1. Click on the Options menu, then Settings.
   
2. Select "Real Time Protection" from the left column.
   
3. Uncheck "Enable (MSAS) Security Agents" and "Enable real-time spyware threat protection".
   
4. Click the Save button.
   

Finally, Right-click on the MSAS tray icon, select "Shutdown Microsoft Antispyware", and click "Yes" in the dialog that comes up.

You can reenable it once your system is clean.

Please scan with HJT and place a check next to the following items:

R1 - HKCU\Software\Microsoft\Internet Explorer\Main,Search Bar = http://red.clientapps.yahoo.com/customize/.../search/ie.html

R1 - HKCU\Software\Microsoft\Internet Explorer\Main,Search Page = http://red.clientapps.yahoo.com/customize/...//www.yahoo.com

R0 - HKCU\Software\Microsoft\Internet Explorer\Main,Start Page = http://yahoo.sbc.com/dsl

R1 - HKLM\Software\Microsoft\Internet Explorer\Main,Default_Page_URL = http://yahoo.sbc.com/dsl

R1 - HKLM\Software\Microsoft\Internet Explorer\Main,Default_Search_URL = http://red.clientapps.yahoo.com/customize/...//www.yahoo.com

R1 - HKLM\Software\Microsoft\Internet Explorer\Main,Search Bar = http://red.clientapps.yahoo.com/customize/.../search/ie.html

R1 - HKLM\Software\Microsoft\Internet Explorer\Main,Search Page = http://red.clientapps.yahoo.com/customize/...//www.yahoo.com

R0 - HKLM\Software\Microsoft\Internet Explorer\Search,SearchAssistant = http://www.accoona.com/search_assistant/ac...mpaign=wdz0605a

R1 - HKCU\Software\Microsoft\Internet Explorer\SearchURL,(Default) = http://red.clientapps.yahoo.com/customize/...//www.yahoo.com

O8 - Extra context menu item: Download &All by FD - file://C:\Program Files\FreshDevices\FreshDownload\fdiectx2.htm

O8 - Extra context menu item: Download with &FD - file://C:\Program Files\FreshDevices\FreshDownload\fdiectx.htm

Then, make sure all browser windows and other application are closed, and click the Fix Checked button.

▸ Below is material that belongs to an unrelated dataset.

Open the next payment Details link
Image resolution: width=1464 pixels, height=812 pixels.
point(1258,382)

Reboot, and post a new HJT log.

[sherryo]

Thanks Matt. I restored the harddrive. All is fine now. I just now got it back up and online. Thanks again

[Matt]

Good to hear you got it worked out!

The following is a list of tools and utilities that I like to suggest to people. This list is full of great tools and utilities to help you understand how you got infected and how to keep from getting infected again.

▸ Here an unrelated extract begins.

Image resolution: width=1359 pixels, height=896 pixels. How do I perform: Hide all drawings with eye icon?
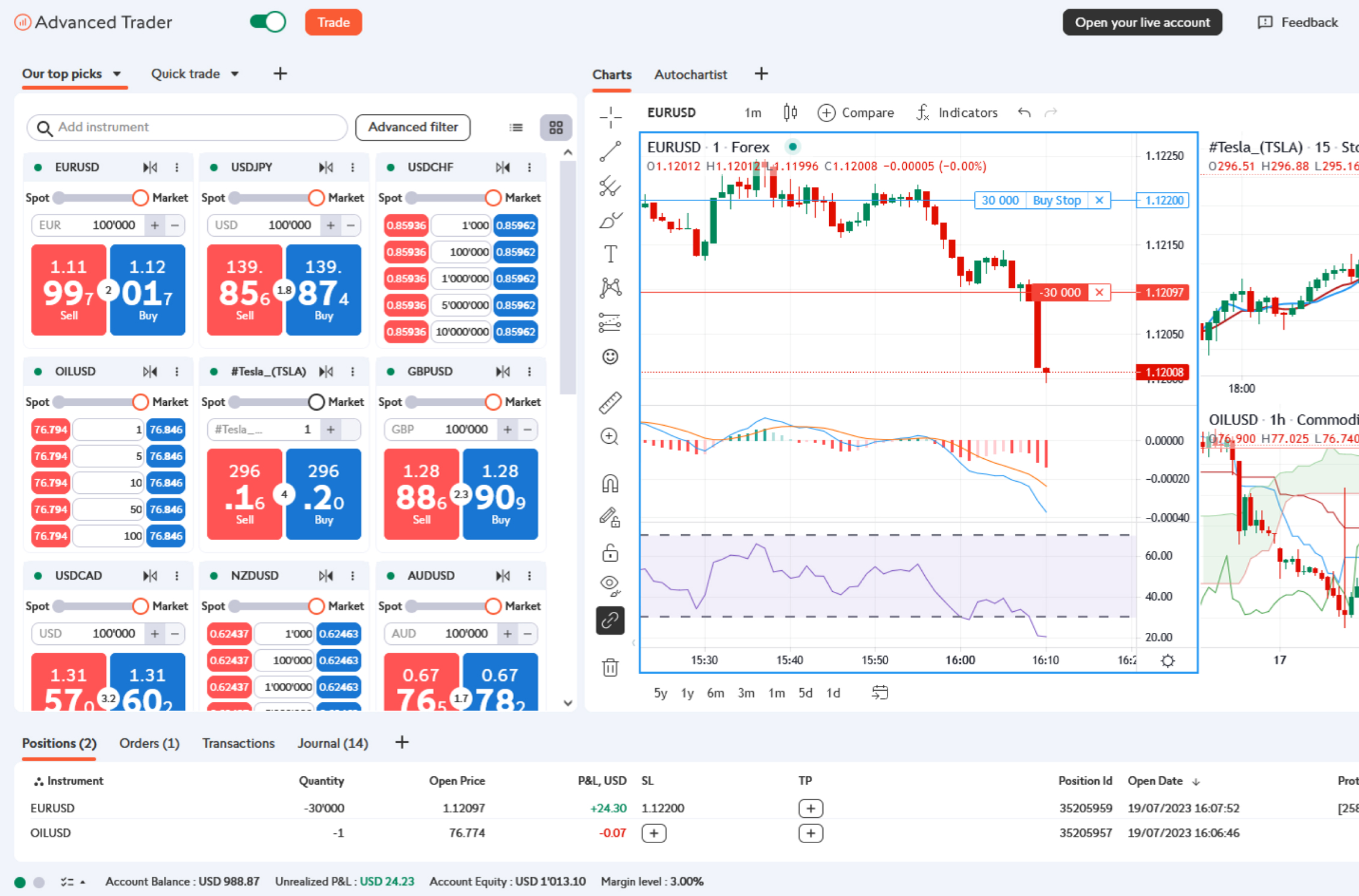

1. Spybot Search & Destroy - Uber powerful tool which can search and annhilate nasties that make it onto your system. Now with an Immunize section that will help prevent future infections.
   
2. AdAware - Another very powerful tool which searches and kills nasties that infect your system. AdAware and Spybot Search & Destroy compliment each other very well.
   
3. SpywareBlaster - Great prevention tool to keep malware from installing on your system.
   
4. SpywareGuard - Works as a Spyware "Shield" to protect your computer from getting malware in the first place.
   
5. IE-SpyAd - puts over 5000 sites in your restricted zone so you'll be protected when you visit innocent-looking sites that aren't actually innocent at all.
   
6. ATF Cleaner - Cleans temporary files from web browsers, and more. Great tool to help speed up your computer and knock out those nasties that like to reside in the temp folders.
   
7. Windows Updates - It is very important to make sure that both Internet Explorer and Windows are kept current with the latest critical security patches from Microsoft. To do this just start Internet Explorer and select Tools > Windows Update, and follow the online instructions from there.
   
8. Google Toolbar - Free google toolbar that allows you to use the powerful Google search engine from the bar, but also blocks pop up windows.
   

To find out more information about how you got infected in the first place and some great guidelines to follow to prevent future infections you can read this article by Tony Klein

[Matt]

Since this issue appears to be resolved ... this Topic has been closed. Glad we could help.

If you're the topic starter, and need this topic reopened, please contact a staff member with the address of the thread.

Everyone else please begin a New Topic.